Published: February 8, 2022
By: Radiša Prodanovic 1, Sreten Nedic 1, Predrag Simeunovic 2, Suncica Borozan 3, Svetlana Nedic 4, Jovan Bojkovski 1, Danijela Kirovski 5, Ivan Vujanac 1.
Summary

Author details:

1 Department of Ruminants and Swine Diseases, Faculty of Veterinary Medicine, University of Belgrade, 11000 Belgrade, Serbia; 2 Šabac Veterinary Station, 15000 Šabac, Serbia; 3 Department of General Education, Faculty of Veterinary Medicine, University of Belgrade, 11000 Belgrade, Serbia; 4 Department of Reproduction, Fertility and Artificial Insemination, Faculty of Veterinary Medicine, University of Belgrade, 11000 Belgrade, Serbia; 5 Department of Physiology and Biochemistry, Faculty of Veterinary Medicine, University of Belgrade, 11000 Belgrade, Serbia.

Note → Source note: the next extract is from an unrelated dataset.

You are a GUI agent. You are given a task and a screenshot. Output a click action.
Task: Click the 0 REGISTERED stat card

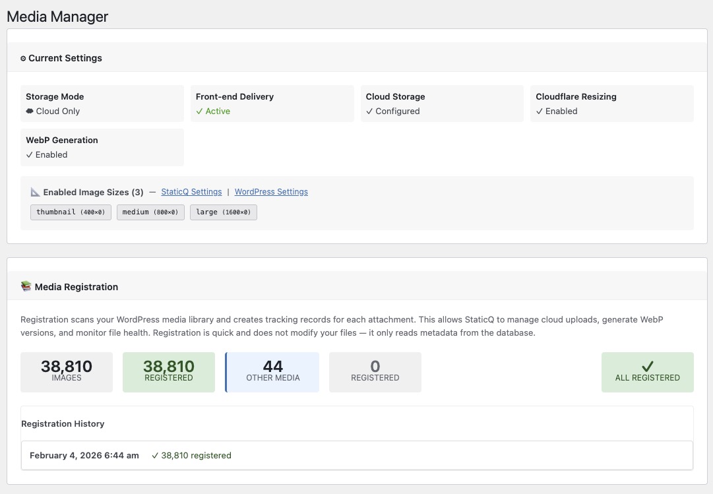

The inclusion of plant extracts in livestock feed supplements has been widely researched as a strategy to replace synthetic feed additives and improve animal health and production traits. Among several plant metabolites, tannins have attracted significant attention in regards to dairy cows. Tannins are water soluble plant polyphenol metabolites known for a binding affinity for proteins, amino acids, metal ions and polysaccharides (Makkar, 2003; Mueller-Harvey, 2006). They have the ability to affect several aspects of ruminant nutrition and to decrease environmental pollution (Huang et al., 2018).

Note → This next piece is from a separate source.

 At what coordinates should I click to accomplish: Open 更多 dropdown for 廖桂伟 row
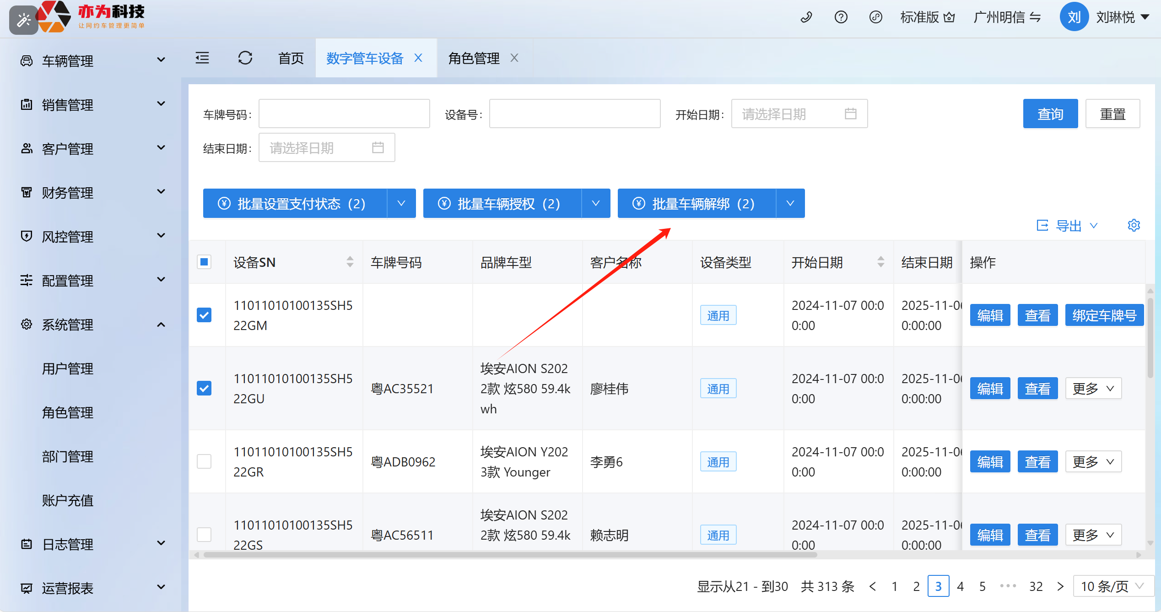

Tannins from sweet chestnuts, i.e., Castanea sativa Mill., are hydrolysable tannins (HTs) with molecular weights of 500–3,000 Da and multiple hydroxyl groups (Cieslak et al., 2013). Due to hydrophobic and ionic interactions, these groups give the HTs an affinity and capacity for forming pH-dependent reversible tannin protein complexes (Makkar, 2003; Huang et al., 2018). These complexes are stable in rumen pH (pH 5.0 to 7.0), and dissociations occur in low (abomasum) and high (intestine) pH environments (Makkar, 2003; Huang et al., 2018). Moreover, chestnut tannins (CNT) have a tendency to decrease ammonia production in rumen by decreasing rates of rumen protein degradation (Sliwinski et al., 2002; Hassanat and Benchaar, 2013); this is primarily done by inhibiting the growth and activities of proteolytic bacterial populations (McSweeney et al., 2001). This can lead to a significant nonammonia nitrogen flow to the duodenum and to improved protein utilisation (Jayanegara et al., 2015).

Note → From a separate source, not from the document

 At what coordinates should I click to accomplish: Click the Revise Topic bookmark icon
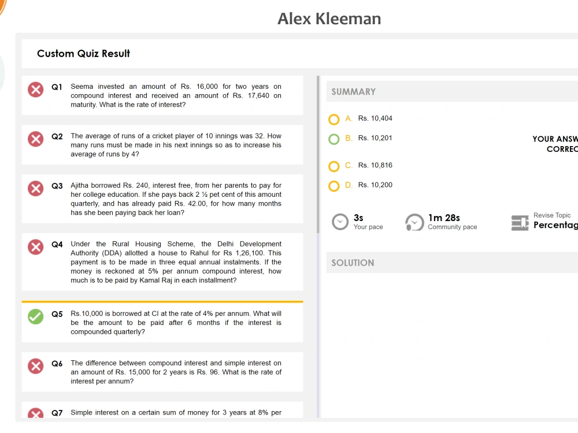click(x=520, y=223)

In addition to these beneficial effects in regards to feed protein utilisation, feeding CNT to a dairy cow can improve the cow’s antioxidant status, wellbeing and performance (Liu et al., 2013; Huang et al., 2018). The abundance of hydroxyl groups and the groups’ conformations can cause CNT to be effective at scavenging ROS (O2 - ) and at protecting liposomes from lipid peroxidation (Živković et al., 2010). Indeed, Liu et al. (2013) found that CNT fed to transition cows had the capacity to significantly decrease lipid peroxidation and to increase superoxide dismutase (SOD), glutathione peroxidase (GSH-Px) and T-AOC activities in plasma. Further, the CNT could increase SOD and GSH-Px activities in the cows’ liver during a transition period (Liu et al., 2013). However, no information is available on dietary factors in regards to modulating paraoxonase 1 (PON 1) activities or expressions in dairy cows, despite the relevance of PON 1 to overall reductions in antioxidant capacities and several pathological conditions (Farid et al., 2013; Cao et al., 2017; Nedić et al., 2019).
Colostral immunoglobulin G (IgG) concentration is one of the most important factors in the adequate transfer of Ig in newborn calves. Several risk factors associated with low colostrum quality have been elucidated (Gulliksen et al., 2008; Kehoe et al., 2011; Conneely et al., 2013), but dietary approaches to improving colostrum quality and IgG content require further investigation. Indeed, there is no universal strategy for formulating pre-fresh diets that promote colostrum quality in cows. Only a few studies have shown that colostral IgG levels can be affected by energy intake (Panigrahi et al., 2004; Gulliksen et al., 2008; Nowak et al., 2012) and dietary protein levels (Stockdale and Smith, 2004; Toghyani and Moharrery, 2015). Moreover, Rezai et al. (2012) reported that increasing dietary rumen undegradable protein (RUP) can promote colostrum quality, and this corresponds with the effects of CNT, i.e., a decreased protein degradation rate in rumen and an increased protein flow to intestines. However, no studies have investigated the possibility that HTs are involved in colostrum formation in dairy cows.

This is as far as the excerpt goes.